_Your objective_
In the material below, please retype the lines from the very first through the one with "You are a computer-use", exactly and without pictures.

□ □ □ □ □ □ □

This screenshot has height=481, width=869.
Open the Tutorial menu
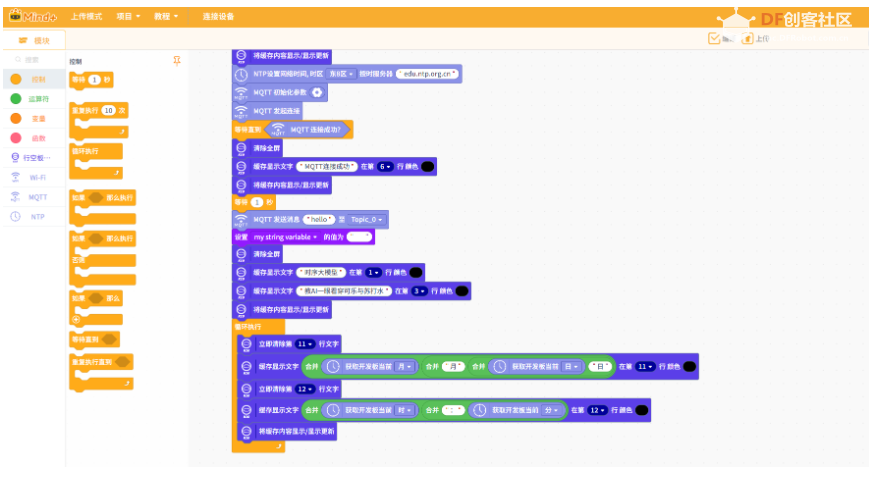[x=166, y=17]
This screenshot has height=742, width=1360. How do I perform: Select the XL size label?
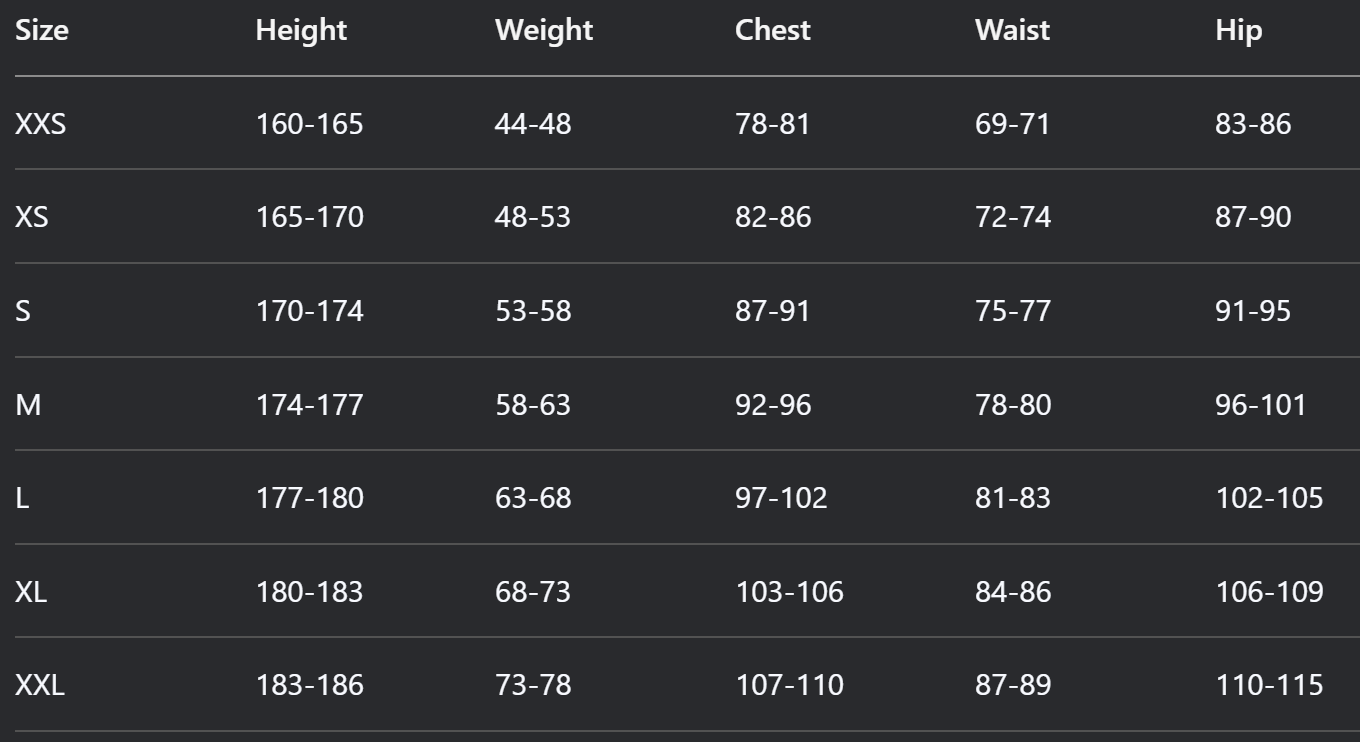[31, 592]
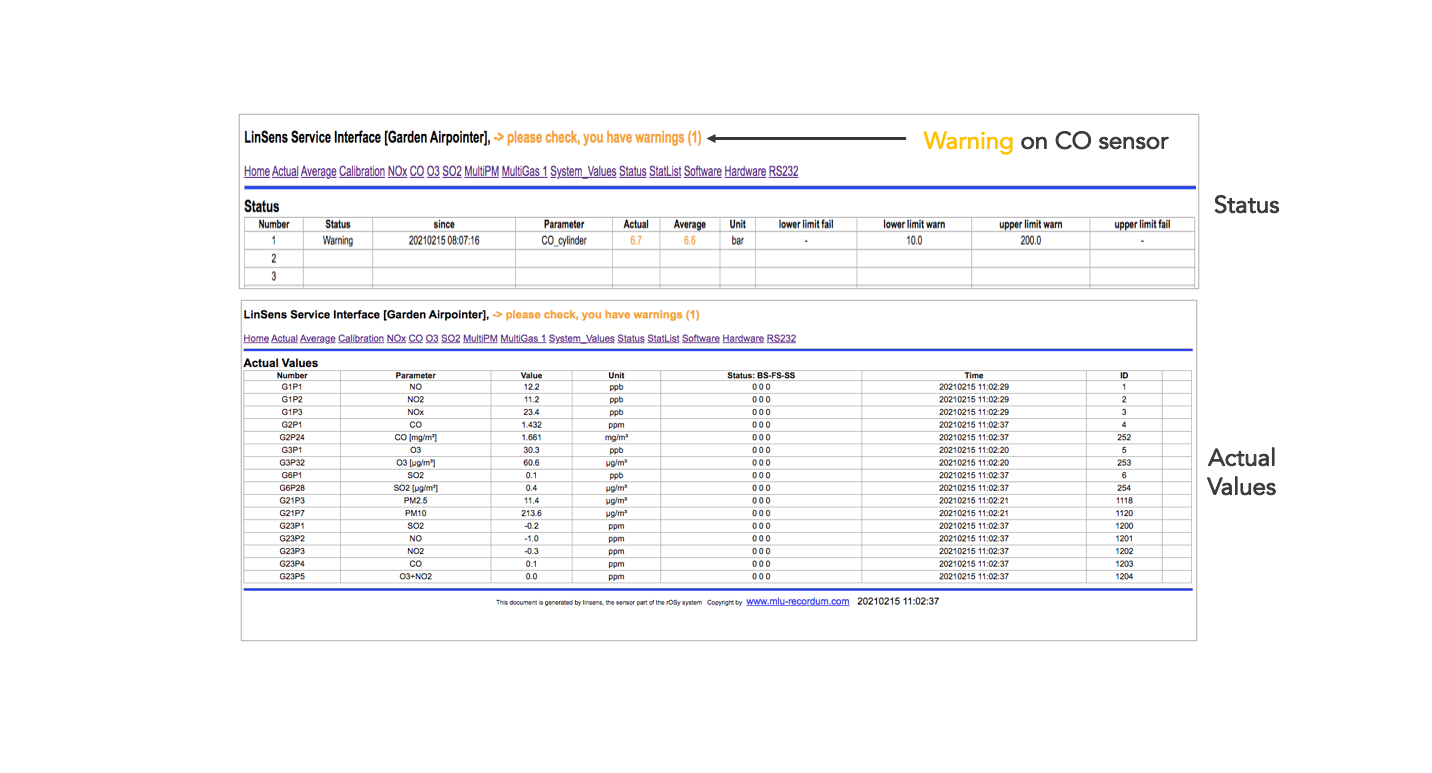The height and width of the screenshot is (773, 1432).
Task: Open Calibration link in upper Status panel
Action: click(x=361, y=172)
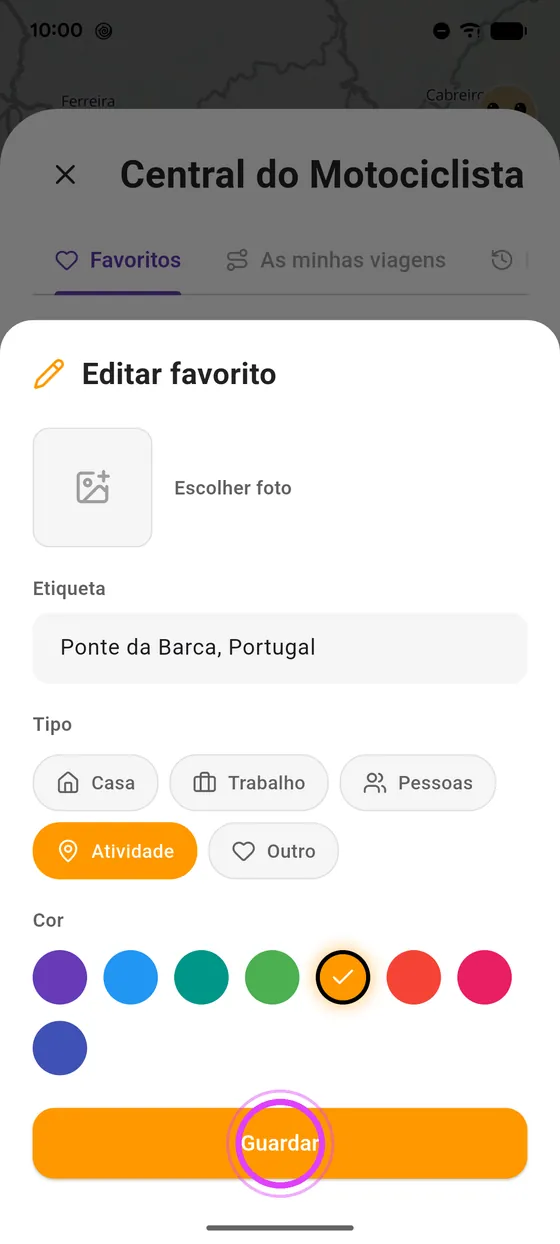Select the Casa type chip

tap(96, 783)
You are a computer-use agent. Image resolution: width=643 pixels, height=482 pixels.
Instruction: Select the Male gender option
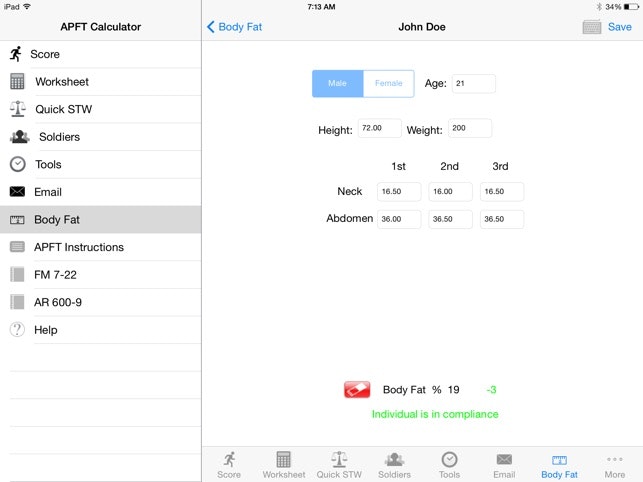[338, 84]
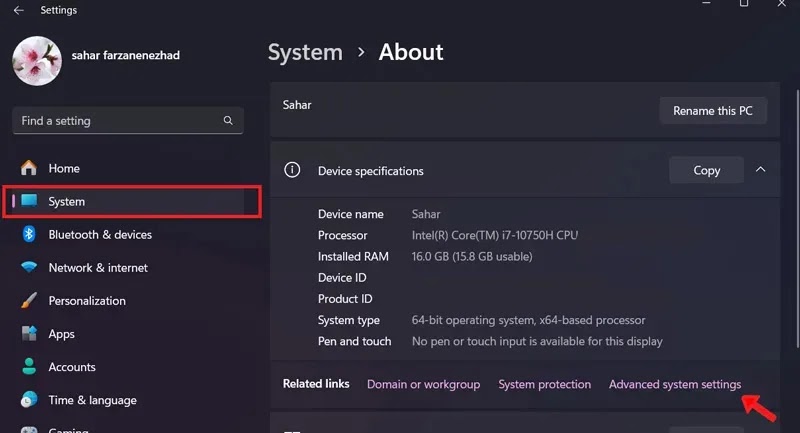Click the back arrow in Settings
Image resolution: width=800 pixels, height=433 pixels.
19,11
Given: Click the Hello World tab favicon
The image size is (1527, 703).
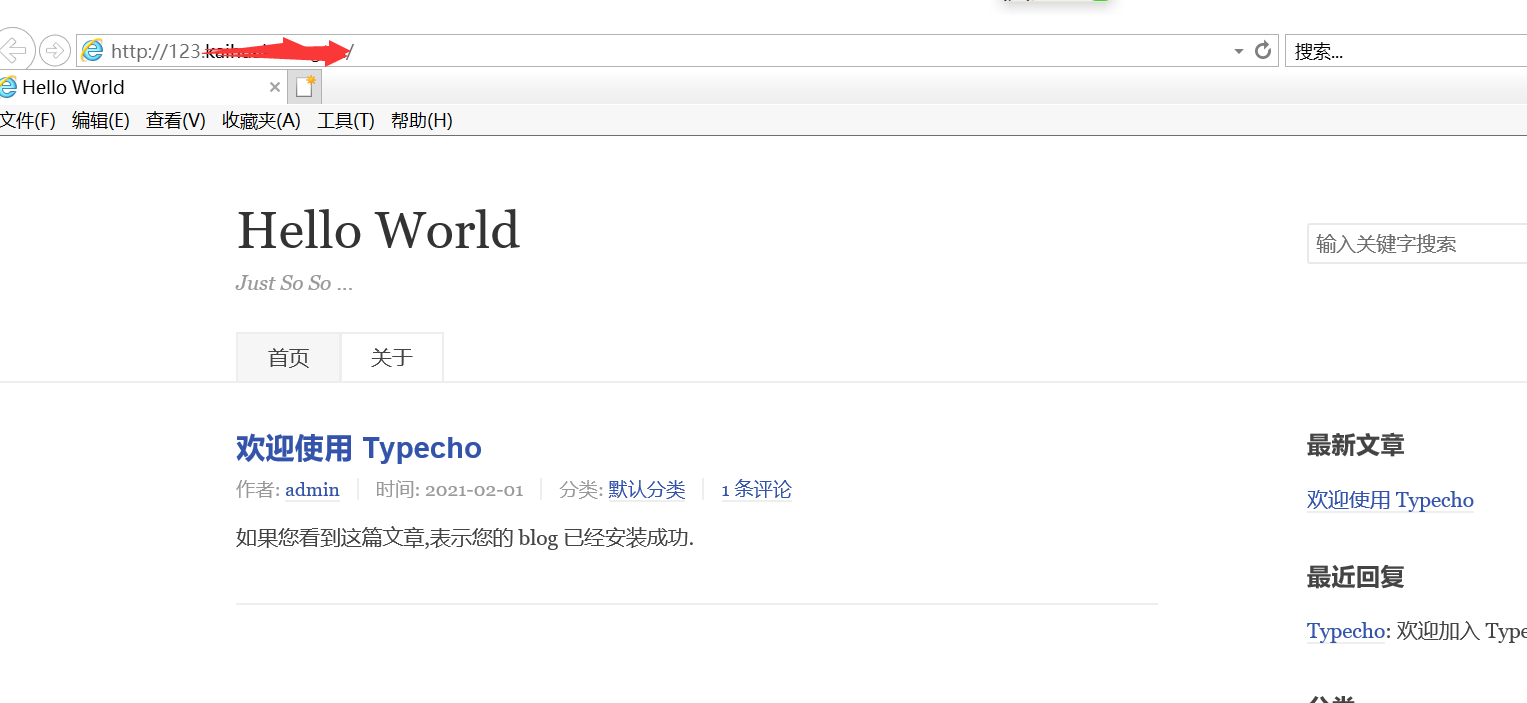Looking at the screenshot, I should 8,86.
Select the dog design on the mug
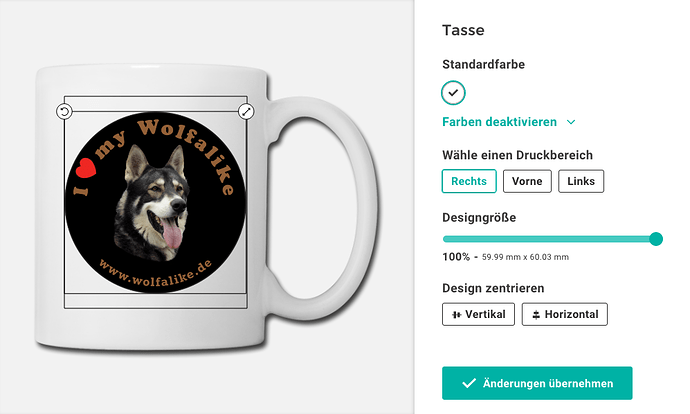Screen dimensions: 690x414 coord(155,202)
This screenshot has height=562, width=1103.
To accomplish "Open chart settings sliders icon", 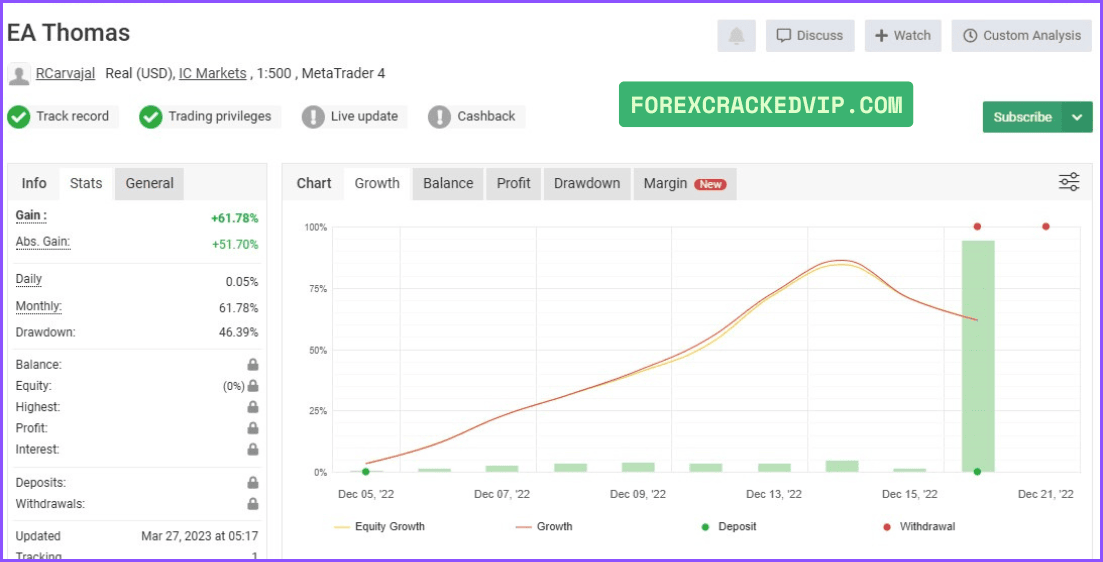I will [1069, 182].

□ □ □ □ □ □ □

_Written solution_
This screenshot has height=481, width=869.
Open the Tutorial menu
[x=166, y=17]
This screenshot has height=742, width=1360. How do I perform: Select the XL size label?
[31, 592]
The height and width of the screenshot is (773, 1432).
Task: Open Calibration link in upper Status panel
Action: click(x=361, y=172)
Select the Casa type chip

tap(96, 783)
You are a computer-use agent. Image resolution: width=643 pixels, height=482 pixels.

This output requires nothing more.